Regarding the media coup, it seems that the conservative movement, the Republican party in particular, have put out in front as their spokesmans, people who who are in place to deflect attention away from the real power behind what’s happening. That is vis a vis, people who appear to be, and can be attacked as being, incompetent, thus giving the appearance that the Republican party is falling to pieces, when my own feelings are that nothing could be further from the truth. It is also very interesting that the “progressive” voices in the media seem to be swallowing this hook line and sinker.
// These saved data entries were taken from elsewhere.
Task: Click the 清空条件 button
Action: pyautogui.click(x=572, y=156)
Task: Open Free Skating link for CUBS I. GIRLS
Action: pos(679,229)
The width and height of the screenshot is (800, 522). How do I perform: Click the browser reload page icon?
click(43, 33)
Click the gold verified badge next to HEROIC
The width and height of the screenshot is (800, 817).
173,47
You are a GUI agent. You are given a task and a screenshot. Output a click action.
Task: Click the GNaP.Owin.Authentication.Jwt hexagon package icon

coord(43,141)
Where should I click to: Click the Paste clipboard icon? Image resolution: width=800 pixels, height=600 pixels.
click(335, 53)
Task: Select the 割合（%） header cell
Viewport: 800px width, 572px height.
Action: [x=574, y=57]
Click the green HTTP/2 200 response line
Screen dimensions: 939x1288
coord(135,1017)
When I compare say Rush Limbaugh, or even Michael Steele, to someone like James Baker and think back to when Baker paid a little visit to the leader of Libya and came away from that meeting with, not only an agreement by Kadafi
to hand over the terrorists responsible for the Pam Am flight 103 terrorist attack, but also resulted in Libya being taken off the list of states that sponser terrorists. I try to picture Rush Limbaugh in place of James Baker and the conclusion seems very obvious to me.
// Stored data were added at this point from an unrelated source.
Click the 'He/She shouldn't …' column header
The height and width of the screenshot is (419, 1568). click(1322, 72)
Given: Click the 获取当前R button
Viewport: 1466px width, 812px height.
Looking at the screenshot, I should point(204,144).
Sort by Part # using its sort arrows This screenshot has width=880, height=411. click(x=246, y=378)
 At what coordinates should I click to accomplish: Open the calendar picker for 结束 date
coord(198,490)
Here’s some background info on the suspects in the Charlie Hebdo attack. And, shocker, they’re associated with al-Qaeda:
Beyond reminding the world that violent fundamentalists are deserving of either mockery or mental help (it depends on their degree of insanity and brainwashing), whenever something like this happens another question gets immediately raised throughout the world: what’s the most appropriate and effective form of mockery for groups like this? Islamist radicals clearly have incredibly thin skins and a kind of child-like worldview and mockery clearly impacts them in deep and profound ways.
So you have to wonder if the right kind of mockery ever actually triggers an “aha!” moment in their minds and prompt some actual independent thought. After all, suddenly realizing that you’re worldview has turned you into a radical cleric’s useful idiot has to be a powerful thought, even if it’s just a fleeting thought before the brainwashing kicks in. And fundamentalists are clearly paying very close attention to media critiques of their movements, especially the hyper image-conscious ISIS. So could targeted mockery of the kinds of useful idiots be a vehicle for inspiring the kind of psychological maturation these kinds of individuals desperately need or do movements like ISIS and al-Qaeda only attract the chronically clueless?
The three Charlie Hebdo attackers were obviously totally brainwashed by their ideology and are unlikely to change their minds of much of anything. At least not any time soon. But by drawing so much attention to a magazine like Charlie Hebdo that mocks everybody, you have to wonder how many young, up and coming violent militants are going to end up pouring over all the Charlie Hebdo cartoons mocking all of society. And amongst that group, you have to wonder how many will actually start thinking for themselves...the way Chalie Hebdo’s staff did. Who knows, Charlie Hebdo might end be quite an inspiration for a very unexpected audiences.
Worth noting...
More media self censorship:
NBC’s 1/14/15 Today show report on the new edition of Charlie Hebdo hitting the streets of Paris reported that the millions of copies are sold out. But they would not show the cover, which depicted a rather unflattering cartoon of the prophet Muhammad. They didn’t explain why they censored themselves.